The page you link to doesn't mention "the distance between a ray and a sphere". It talks about "the distance to it along a given ray", and that's also what the code you quote calculates; that is, the distance from the origin of the ray along the ray up to the first point where the ray intersects the sphere. Here are the steps of the calculation, in mathematical notation and with comments:
$\vec p=\vec o + (((\vec c -\vec o)\cdot \vec n)\vec n$
$\vec c - \vec o$ is the vector from the origin $\vec o$ to the center $\vec c$ of the sphere, and $\vec n$ is a unit vector along the direction of the ray. Forming the dot product of a vector with a unit vector and multiplying by the unit vector yields the projection of the vector onto the direction of the unit vector. So $(((\vec c -\vec o)\cdot \vec n)\vec n$ is the projection of the vector from the origin to the centre onto the ray, and thus $\vec p$ is the point at which the ray is perpendicular to the direction to the centre.
$d_{\mathrm cp}=|\vec p - \vec c|$
This is the distance from $\vec p$ to the centre $\vec c$, i.e. the perpendicular distance from the centre of the sphere to the ray.
$d=|\vec p - \vec o|-\sqrt{r^2-d_{\mathrm cp}^2}$
This calculation is somewhat wasteful, since the first term is
$ \begin{align} |\vec p - \vec o| &=|(\vec o + (((\vec c -\vec o)\cdot \vec n)\vec n) - \vec o| \\ &=|((\vec c -\vec o)\cdot \vec n)\vec n| \\ &=(\vec c -\vec o)\cdot \vec n\;, \end{align} $
which had already been calculated in the first step. The first term is the distance from the origin of the ray to $\vec p$. If $\vec p$ is outside the sphere, that is, if its distance from the centre of the sphere is greater than $r$, the argument of the square root in the second term is negative; in this case $d$ won't be used since the first condition in the if
statement won't be fulfilled, and the value Nothing
will be returned to indicate that the ray doesn't intersect the sphere. If, on the other hand, $\vec p$ is inside the sphere, that is, if its distance from the centre of the sphere is less than $r$, then the square root in the second term calculates the distance on the ray from the intersection with the sphere to $\vec p$; this is an applciation of the Pythagoraen theorem; the desired distance is one leg of a right triangle, the distance from $\vec p$ to the centre is the other, and the sphere's radius is the hypotenuse. This distance from the intersection with the sphere to $\vec p$ is then subtracted from the distance from the origin to $\vec p$, to obtain the distance from the origin to the intersection.
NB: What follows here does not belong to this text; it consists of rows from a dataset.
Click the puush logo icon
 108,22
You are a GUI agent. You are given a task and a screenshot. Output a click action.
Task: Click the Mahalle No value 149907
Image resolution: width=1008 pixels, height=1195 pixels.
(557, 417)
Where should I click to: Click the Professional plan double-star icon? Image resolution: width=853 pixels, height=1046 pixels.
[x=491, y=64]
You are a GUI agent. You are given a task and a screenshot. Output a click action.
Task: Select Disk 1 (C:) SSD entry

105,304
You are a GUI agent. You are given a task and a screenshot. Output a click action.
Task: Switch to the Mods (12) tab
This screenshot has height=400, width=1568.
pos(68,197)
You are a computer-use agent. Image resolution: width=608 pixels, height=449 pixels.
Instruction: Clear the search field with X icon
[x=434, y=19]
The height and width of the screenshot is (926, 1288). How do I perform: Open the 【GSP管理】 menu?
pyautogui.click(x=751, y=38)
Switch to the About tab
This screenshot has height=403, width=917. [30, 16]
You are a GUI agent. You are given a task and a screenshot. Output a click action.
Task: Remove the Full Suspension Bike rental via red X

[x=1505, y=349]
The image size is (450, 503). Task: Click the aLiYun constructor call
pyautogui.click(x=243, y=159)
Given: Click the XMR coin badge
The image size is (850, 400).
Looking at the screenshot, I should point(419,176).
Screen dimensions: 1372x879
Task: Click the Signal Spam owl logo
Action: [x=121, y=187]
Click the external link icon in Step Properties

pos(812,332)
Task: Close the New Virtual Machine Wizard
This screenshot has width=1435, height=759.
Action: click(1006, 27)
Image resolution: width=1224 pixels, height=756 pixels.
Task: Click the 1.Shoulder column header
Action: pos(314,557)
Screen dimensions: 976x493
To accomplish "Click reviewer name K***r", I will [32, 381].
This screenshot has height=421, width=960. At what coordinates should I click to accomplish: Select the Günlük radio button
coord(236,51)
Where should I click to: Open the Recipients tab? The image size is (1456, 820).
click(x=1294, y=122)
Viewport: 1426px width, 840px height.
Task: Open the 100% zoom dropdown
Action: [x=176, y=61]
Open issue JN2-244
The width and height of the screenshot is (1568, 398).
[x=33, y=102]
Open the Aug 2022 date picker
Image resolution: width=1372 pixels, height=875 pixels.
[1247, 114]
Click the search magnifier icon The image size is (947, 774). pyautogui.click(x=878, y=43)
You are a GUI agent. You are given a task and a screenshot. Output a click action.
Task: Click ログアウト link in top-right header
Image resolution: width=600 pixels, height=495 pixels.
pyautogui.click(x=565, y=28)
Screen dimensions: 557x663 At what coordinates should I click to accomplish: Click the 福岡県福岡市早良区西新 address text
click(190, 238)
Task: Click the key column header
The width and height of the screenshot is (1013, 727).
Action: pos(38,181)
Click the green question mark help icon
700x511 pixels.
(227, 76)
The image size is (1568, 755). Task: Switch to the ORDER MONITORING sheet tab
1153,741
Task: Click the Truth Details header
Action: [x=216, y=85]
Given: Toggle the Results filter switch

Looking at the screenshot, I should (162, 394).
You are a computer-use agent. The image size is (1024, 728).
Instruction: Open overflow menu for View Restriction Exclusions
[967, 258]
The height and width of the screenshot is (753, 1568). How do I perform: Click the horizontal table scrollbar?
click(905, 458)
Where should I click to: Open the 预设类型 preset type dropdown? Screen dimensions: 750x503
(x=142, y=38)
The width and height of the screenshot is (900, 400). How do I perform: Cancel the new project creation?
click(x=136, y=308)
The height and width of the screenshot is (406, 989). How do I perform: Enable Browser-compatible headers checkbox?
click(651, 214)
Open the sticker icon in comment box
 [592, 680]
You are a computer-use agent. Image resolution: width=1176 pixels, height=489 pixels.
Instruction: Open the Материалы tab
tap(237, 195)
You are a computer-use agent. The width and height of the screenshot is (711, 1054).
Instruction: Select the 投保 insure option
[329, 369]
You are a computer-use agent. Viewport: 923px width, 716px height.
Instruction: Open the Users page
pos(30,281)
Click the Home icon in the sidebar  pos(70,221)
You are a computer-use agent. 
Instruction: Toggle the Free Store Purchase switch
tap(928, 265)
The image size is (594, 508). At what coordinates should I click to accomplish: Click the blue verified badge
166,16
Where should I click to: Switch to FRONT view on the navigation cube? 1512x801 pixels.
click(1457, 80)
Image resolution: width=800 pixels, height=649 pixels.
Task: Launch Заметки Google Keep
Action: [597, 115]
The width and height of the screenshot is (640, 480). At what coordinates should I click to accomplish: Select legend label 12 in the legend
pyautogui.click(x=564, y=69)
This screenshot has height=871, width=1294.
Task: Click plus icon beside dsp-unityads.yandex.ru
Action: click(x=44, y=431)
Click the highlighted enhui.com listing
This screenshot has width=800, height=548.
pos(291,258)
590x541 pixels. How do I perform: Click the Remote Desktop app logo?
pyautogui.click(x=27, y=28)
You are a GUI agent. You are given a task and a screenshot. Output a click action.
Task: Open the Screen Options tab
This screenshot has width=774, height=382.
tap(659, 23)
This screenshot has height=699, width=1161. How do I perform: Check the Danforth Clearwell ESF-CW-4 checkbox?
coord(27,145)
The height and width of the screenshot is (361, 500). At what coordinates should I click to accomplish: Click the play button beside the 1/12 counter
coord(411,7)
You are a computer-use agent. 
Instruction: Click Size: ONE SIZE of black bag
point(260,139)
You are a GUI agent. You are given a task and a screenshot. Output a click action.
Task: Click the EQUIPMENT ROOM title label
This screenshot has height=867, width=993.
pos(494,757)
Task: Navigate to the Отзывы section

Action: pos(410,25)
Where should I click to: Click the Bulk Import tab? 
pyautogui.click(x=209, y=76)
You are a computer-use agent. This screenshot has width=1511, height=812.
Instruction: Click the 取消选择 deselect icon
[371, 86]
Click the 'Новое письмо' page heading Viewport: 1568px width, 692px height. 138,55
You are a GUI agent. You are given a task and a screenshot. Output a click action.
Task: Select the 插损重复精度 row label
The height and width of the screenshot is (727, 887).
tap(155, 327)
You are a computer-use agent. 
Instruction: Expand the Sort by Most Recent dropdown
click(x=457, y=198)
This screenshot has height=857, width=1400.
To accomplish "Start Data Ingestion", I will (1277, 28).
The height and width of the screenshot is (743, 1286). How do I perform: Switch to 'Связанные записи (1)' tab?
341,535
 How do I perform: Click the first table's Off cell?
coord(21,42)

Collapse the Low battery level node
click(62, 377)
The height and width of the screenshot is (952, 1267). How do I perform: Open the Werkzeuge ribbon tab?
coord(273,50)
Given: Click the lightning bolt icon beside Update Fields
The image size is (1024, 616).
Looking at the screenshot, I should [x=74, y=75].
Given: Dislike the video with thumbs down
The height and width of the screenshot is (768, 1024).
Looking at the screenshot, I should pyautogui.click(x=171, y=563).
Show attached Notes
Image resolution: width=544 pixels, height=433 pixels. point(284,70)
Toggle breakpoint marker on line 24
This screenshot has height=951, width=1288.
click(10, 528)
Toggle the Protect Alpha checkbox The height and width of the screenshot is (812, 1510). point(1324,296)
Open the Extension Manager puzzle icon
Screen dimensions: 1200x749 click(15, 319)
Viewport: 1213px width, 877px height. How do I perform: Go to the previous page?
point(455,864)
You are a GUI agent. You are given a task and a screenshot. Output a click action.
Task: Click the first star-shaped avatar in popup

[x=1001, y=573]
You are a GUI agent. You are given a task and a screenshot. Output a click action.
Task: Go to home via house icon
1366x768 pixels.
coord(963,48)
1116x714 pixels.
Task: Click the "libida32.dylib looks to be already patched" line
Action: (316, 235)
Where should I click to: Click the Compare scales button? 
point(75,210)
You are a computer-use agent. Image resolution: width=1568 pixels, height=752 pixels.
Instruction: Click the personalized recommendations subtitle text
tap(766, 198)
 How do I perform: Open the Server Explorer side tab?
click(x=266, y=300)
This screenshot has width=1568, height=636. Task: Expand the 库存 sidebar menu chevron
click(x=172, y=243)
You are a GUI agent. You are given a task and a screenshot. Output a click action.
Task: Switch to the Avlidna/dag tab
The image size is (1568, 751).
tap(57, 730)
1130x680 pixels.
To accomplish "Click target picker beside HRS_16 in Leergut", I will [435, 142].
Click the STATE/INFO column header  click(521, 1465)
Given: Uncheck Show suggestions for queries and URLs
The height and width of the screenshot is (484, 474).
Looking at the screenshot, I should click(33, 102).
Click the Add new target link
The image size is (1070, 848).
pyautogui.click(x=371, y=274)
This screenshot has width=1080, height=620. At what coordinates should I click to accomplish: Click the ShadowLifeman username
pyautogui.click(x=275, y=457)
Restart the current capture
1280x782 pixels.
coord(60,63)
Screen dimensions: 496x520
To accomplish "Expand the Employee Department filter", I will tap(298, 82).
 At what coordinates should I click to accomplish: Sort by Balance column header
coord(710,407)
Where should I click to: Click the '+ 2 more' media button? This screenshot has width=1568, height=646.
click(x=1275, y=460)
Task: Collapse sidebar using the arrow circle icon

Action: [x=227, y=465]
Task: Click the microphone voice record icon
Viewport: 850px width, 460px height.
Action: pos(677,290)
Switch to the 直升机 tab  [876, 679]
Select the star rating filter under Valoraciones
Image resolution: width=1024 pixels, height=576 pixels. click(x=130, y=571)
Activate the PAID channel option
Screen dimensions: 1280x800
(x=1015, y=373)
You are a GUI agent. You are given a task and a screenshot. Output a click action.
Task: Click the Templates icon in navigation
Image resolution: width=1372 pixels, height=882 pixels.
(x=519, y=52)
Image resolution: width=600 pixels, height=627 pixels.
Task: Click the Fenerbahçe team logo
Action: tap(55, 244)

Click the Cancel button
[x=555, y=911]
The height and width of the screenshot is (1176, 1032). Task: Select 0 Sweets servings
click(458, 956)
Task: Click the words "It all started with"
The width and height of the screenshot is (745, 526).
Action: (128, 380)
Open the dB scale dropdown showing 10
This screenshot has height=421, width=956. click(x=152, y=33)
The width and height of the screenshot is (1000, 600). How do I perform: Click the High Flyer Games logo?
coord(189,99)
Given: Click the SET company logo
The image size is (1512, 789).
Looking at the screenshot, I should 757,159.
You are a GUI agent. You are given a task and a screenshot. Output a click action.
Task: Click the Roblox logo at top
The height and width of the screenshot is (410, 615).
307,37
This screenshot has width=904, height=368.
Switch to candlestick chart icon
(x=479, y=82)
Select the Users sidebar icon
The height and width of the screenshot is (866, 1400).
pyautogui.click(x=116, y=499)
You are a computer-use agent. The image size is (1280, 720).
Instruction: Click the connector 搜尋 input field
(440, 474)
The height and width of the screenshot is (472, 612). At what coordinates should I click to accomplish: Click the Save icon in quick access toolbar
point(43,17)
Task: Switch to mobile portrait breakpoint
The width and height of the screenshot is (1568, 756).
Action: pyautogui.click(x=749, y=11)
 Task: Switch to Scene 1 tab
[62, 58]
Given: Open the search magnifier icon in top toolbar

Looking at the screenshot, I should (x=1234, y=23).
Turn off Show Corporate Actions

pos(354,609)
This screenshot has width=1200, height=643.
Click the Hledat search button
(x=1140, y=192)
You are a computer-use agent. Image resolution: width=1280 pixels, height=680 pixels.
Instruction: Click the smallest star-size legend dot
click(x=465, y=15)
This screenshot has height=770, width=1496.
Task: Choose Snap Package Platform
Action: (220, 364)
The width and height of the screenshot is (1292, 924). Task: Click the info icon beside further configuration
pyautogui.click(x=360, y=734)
Finally, the second condition in the if
statement,
$(\vec p - \vec o)\cdot \vec n\le 0\;,$
checks whether $\vec p$ lies on the ray (as opposed to the line containing the ray) by checking whether it lies in the positive direction from the origin along the unit vector. If so, the distance to the intersection is returned; if not, the ray (as opposed to the line) doesn't intersect the sphere, and Nothing
is returned.
Note that this only works if the origin is outside the sphere; in this case $\vec p$ and the intersection are always on the same ray from the origin. If the origin lies inside the sphere, the intersection could be in the direction away from $\vec p$.